In 1989, his superiors nominated him director of a seminary in Antananarivo, the capital. But when he saw the dump from the hills of the city, he discovered people rummaging among garbage to find something to eat and sleeping in huts made of hemp propped between mountains of waste. Pedro Opeka began talking to them, to convince them that they could leave that misery and abuse. This is how Akamasoa (“good friends” in the local language) started.

Father Pedro in the rubbish dump.
Father Pedro in the rubbish dump.

[edit] Creation of Akamasoa

Opeka created a local non-governmental organization called Akamasoa to continue his work with the Malagasy people. He appointed a team of staff helping him to manage the daily activities and to provide continuous support to poor people.

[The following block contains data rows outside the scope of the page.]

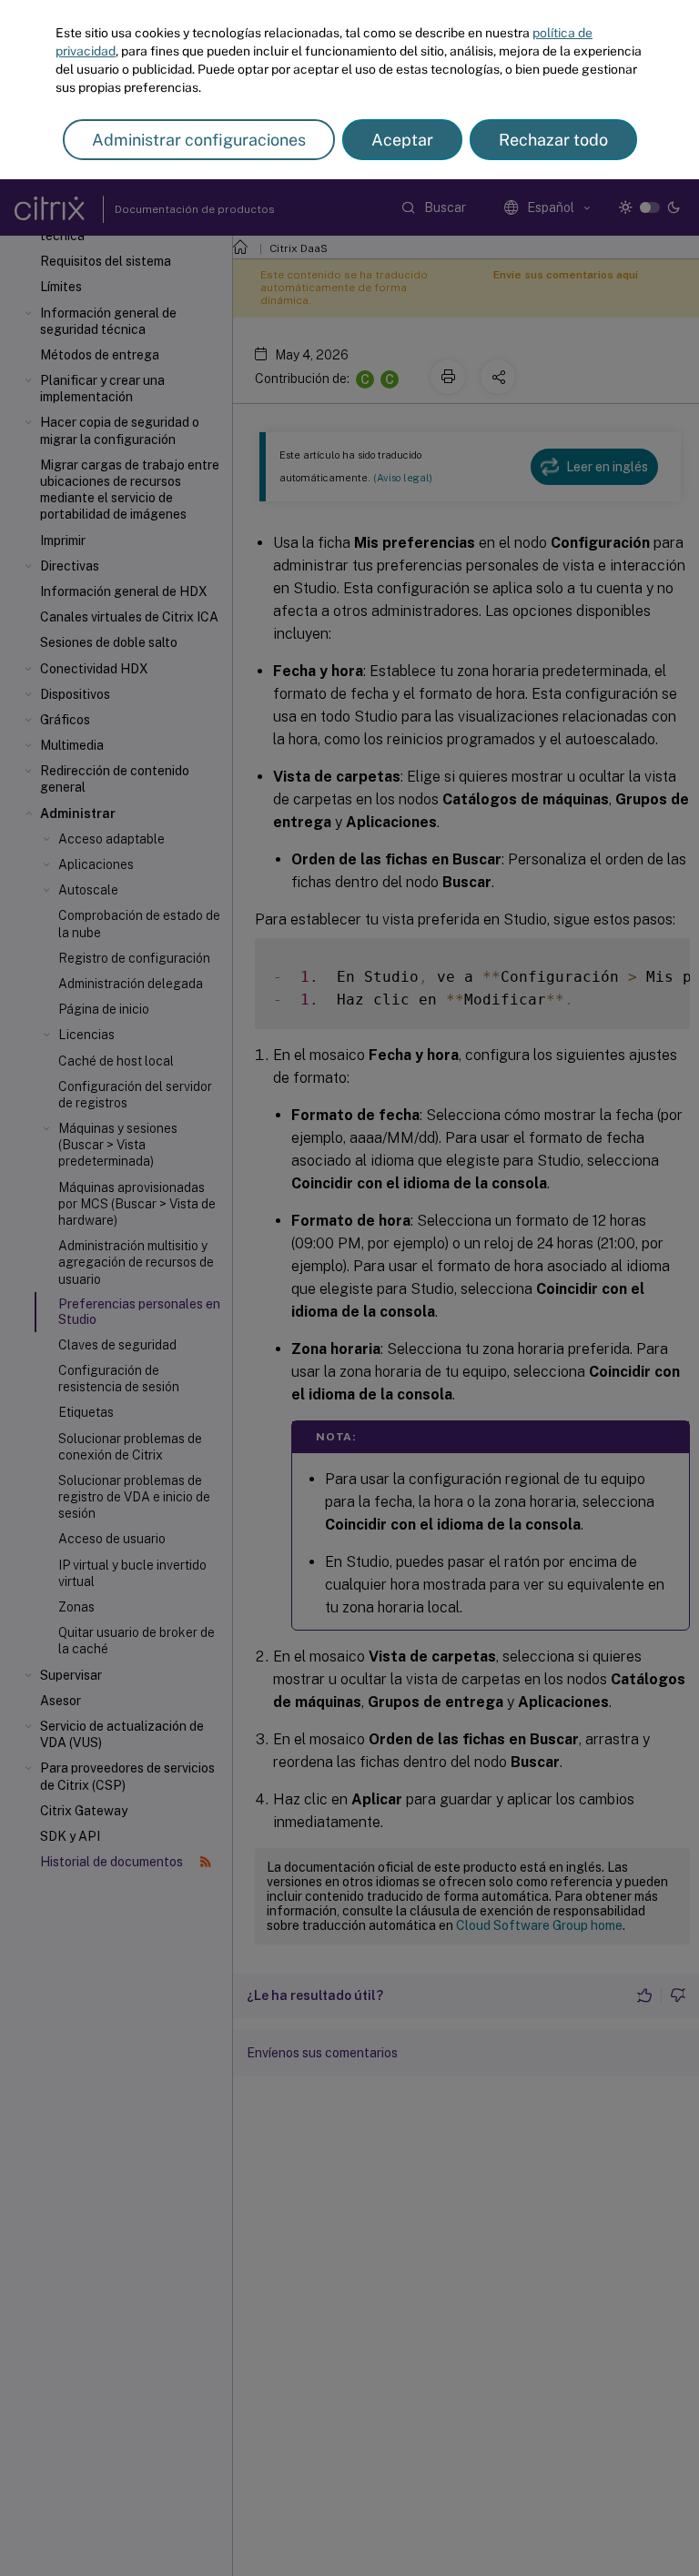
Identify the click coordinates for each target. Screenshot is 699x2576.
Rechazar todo (553, 139)
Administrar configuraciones (199, 139)
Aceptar (402, 139)
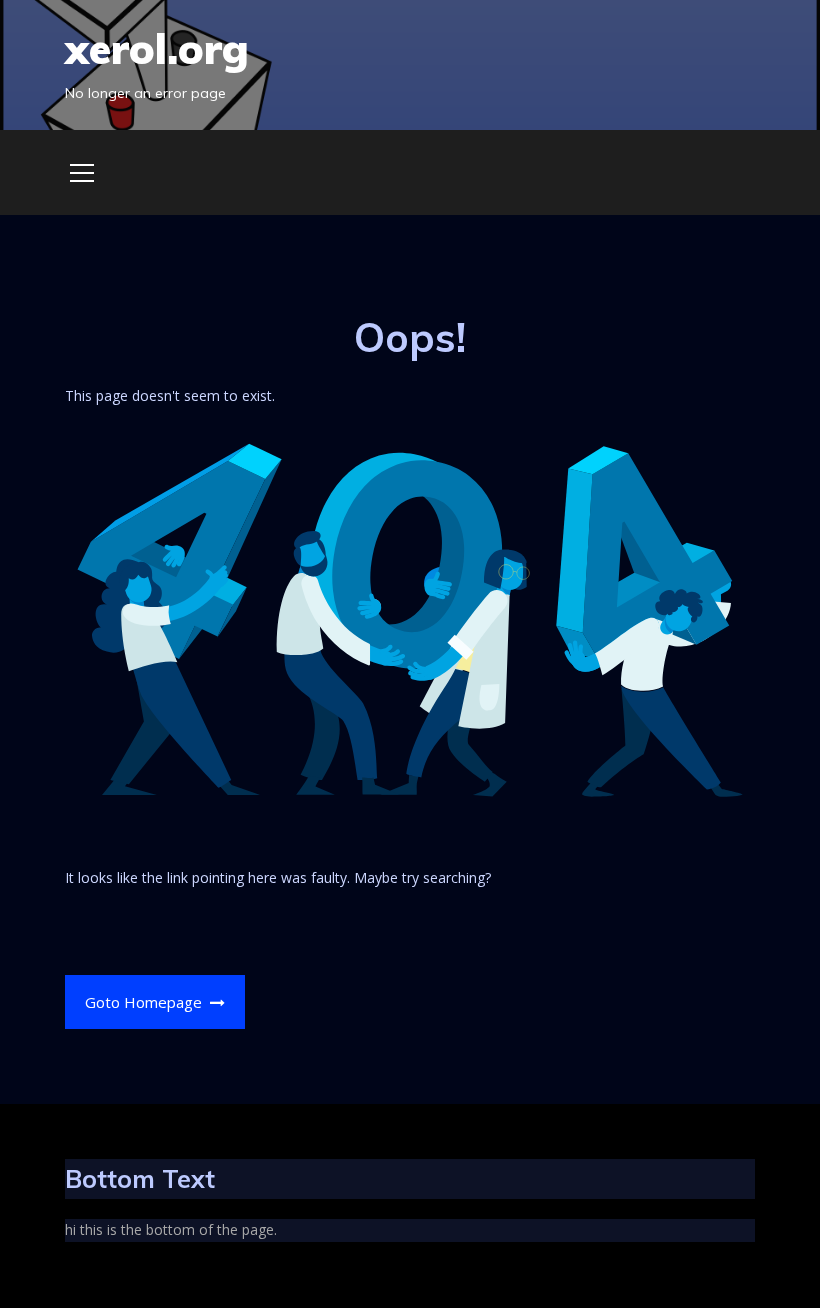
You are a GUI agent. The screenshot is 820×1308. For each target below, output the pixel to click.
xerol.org (157, 48)
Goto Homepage (145, 1002)
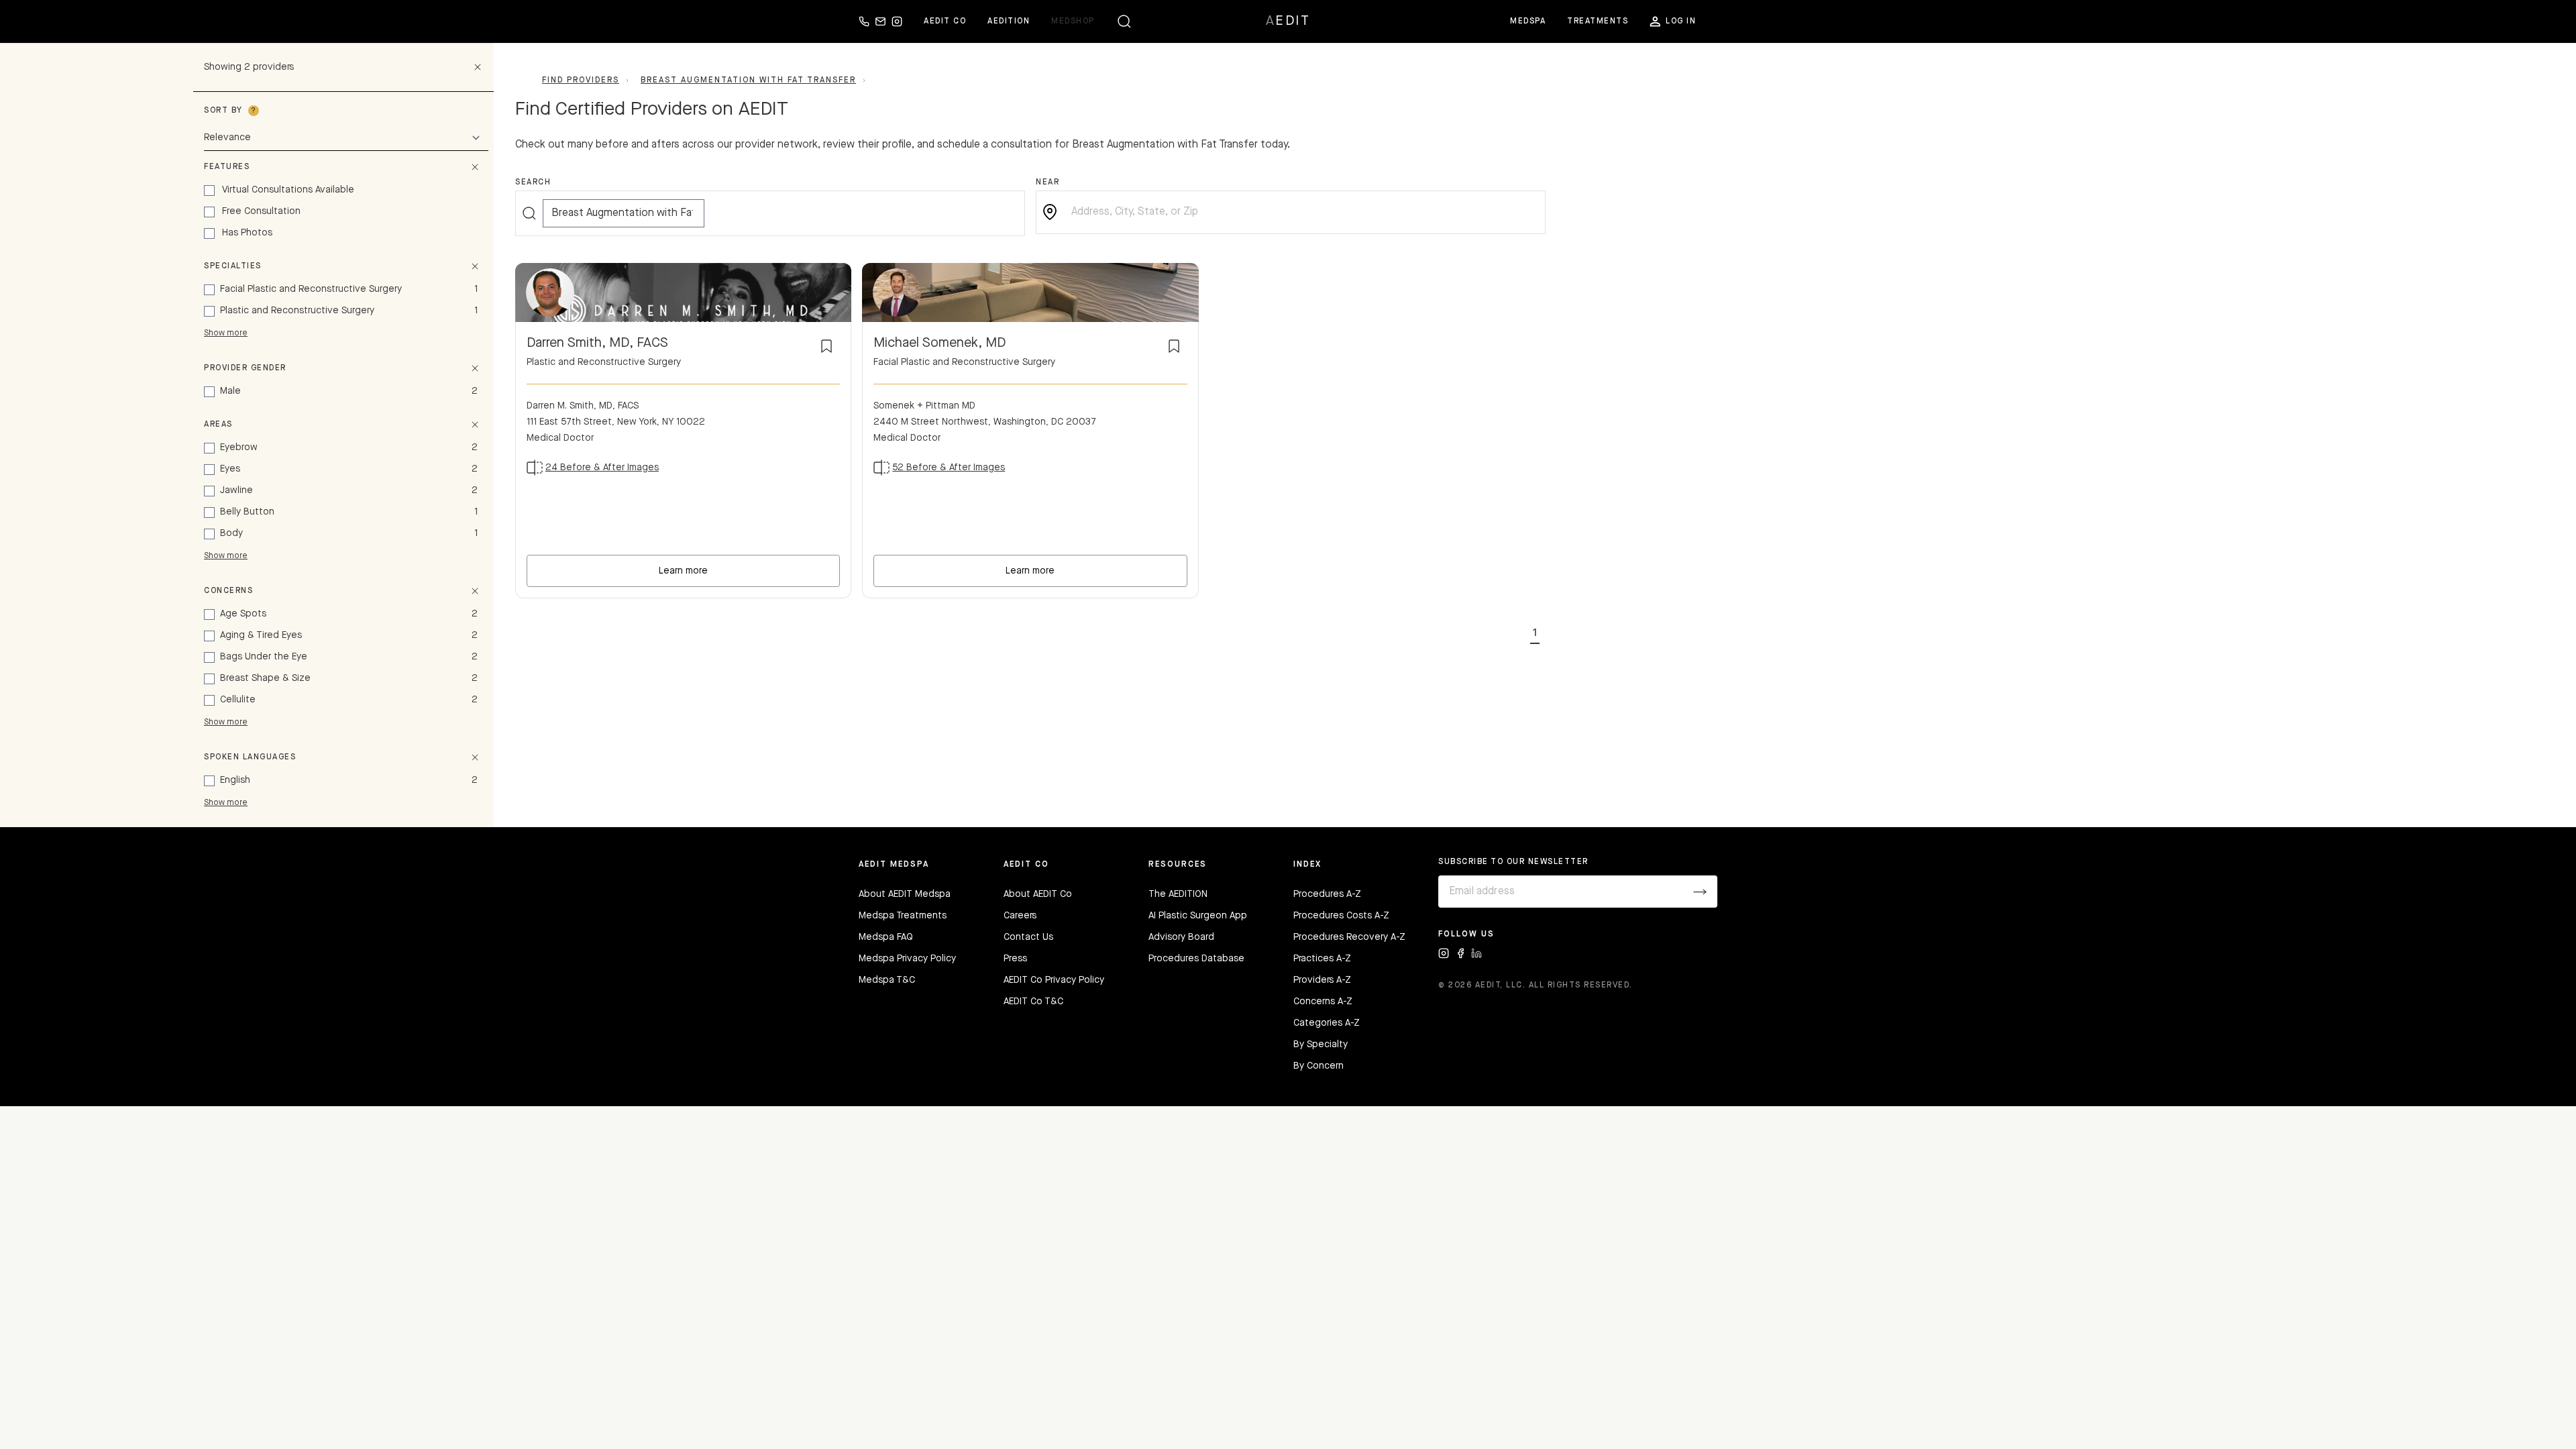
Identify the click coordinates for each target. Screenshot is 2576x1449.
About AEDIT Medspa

Today Akamasoa sustains nearly twenty thousands people, nine thousands children, of which seven thousands go to school, namely, four thousands families. Houses have been constructed, as well as schools, clinics, and centres for training and production. Jobs have been created, thanks to the stone and gravel quarries, to the craft and embroidery workshops, to a compost centre next to the rubbish tip to divide and sort the rubbish, to the jobs in agriculture and construction (bricklayers, carpenters, cabinet makers, operators and street pavers).

Akamasoa lies about 12 km from the center of Antananarivo, on the road in the direction of Tamatave.

[edit] Awards

In 2007, Opeka was named a knight of the Legion of Honor.[3] The award, decreed on 12 October by the President of France, recognizes his 20 years of public service of the poor in Antananarivo. This award recognizes the ongoing fight led here against poverty by this man of faith and his 412 co-workers: physicians, midwives, teachers, engineers, technicians, and social workers, all of them from Madagascar.[4]

In 2009 Opeka received the Golden Order for Services, which is the highest national decoration of Slovenia.[5]